Nik Antropov has had moments in his NHL career where he's lived up to the promise of his huge body and soft hands. The Winnipeg Jets are hoping the 31-year-old has some magic left.
Antropov is expected to eat up minutes in the club's top six forwards and if he's healthy and working with the right people, there's potential for production.
A 20-goal scorer on three different occasions during his time in the NHL, Antropov has had consistency issues due to injury. But he's big, has elite ice vision and despite what some say, has a reputation for being engaged.
"The first time I was in Winnipeg was in 1999 in the world juniors and I remember it was minus-48. But this seems like a great community and it's good to be back in a market where people care about hockey," said Antropov, a 6-foot-6, 240-pound winger.
Antropov is busy getting used to the new surroundings and a fresh direction in his hockey career but for the most part is mind is elsewhere.
Antropov had nine friends die in Wednesday's horrific plane crash that wiped out the Lokomotiv team of the KHL and he considered former Winnipeg Jets forward Igor Korolev "like a brother."

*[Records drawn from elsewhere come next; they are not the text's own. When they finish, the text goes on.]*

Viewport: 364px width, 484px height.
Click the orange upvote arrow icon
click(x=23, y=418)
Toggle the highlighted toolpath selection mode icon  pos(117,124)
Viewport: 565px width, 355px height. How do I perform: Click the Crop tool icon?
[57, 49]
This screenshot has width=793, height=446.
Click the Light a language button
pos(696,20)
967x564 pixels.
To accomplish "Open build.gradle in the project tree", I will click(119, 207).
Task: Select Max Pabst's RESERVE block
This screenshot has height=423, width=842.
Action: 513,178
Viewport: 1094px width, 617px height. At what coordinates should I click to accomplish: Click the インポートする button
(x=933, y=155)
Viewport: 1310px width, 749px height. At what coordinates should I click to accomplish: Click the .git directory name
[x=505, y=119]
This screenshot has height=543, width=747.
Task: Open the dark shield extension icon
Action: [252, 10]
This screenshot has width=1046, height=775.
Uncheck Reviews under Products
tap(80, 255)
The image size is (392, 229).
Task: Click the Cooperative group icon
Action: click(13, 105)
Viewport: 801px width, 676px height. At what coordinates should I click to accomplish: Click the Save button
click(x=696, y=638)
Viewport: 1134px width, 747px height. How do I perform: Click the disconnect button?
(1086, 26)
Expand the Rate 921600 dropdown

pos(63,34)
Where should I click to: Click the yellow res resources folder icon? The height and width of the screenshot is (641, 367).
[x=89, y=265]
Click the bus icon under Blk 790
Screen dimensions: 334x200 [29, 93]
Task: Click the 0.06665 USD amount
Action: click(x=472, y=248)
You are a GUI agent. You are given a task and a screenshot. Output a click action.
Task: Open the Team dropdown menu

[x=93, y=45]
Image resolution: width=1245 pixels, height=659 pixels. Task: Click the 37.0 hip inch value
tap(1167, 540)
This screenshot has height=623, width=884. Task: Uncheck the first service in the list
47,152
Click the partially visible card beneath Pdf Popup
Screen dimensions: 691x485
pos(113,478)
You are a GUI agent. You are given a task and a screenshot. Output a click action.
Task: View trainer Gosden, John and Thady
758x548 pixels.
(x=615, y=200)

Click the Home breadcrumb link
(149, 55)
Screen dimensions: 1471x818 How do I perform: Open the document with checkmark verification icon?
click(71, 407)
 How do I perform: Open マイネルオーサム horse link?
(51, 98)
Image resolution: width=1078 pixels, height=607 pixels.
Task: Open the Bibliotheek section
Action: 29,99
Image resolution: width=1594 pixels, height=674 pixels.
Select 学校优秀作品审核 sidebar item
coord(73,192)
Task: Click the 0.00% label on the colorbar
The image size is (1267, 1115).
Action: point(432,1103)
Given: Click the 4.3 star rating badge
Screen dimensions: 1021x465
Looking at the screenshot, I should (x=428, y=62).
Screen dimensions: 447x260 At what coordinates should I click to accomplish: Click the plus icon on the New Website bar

"Igor was my good friend and this is very sad for me. I knew Igor for 11 years since I first came to North America and he took me under his wing," said Antropov, who is entering his 12th NHL season. "He did a lot of good things for me."
Antropov has scored 172 goals and 240 assists in 679 career NHL games. He arrived in North America as a lanky kid out of Kazakhstan with lots of hockey ability but limited life skills.
"It's a tough loss for us. He's the godfather of my son," said Antropov, selected 10th overall in the first round of the 1998 entry draft by the Toronto Maple Leafs.
"I couldn't speak English and didn't know where to go for something to eat. Igor showed me everything."
Antropov called Korolev's wife when he heard about the crash. "I didn't know what to say. I told her I hoped he wasn't one of them but then we found out it was."
Hockey is a refuge for Antropov right now. "Any time you lose one of your best friends or your family, it's hard to take, but you have to move forward from it. I will always remember what he did for me," he said.
"You could call him at any time and he was there for you. I think about this all the time. You come to the rink and hang out with the guys and no one talks about it, but then I get in the car to leave and it's there. It's hard right now."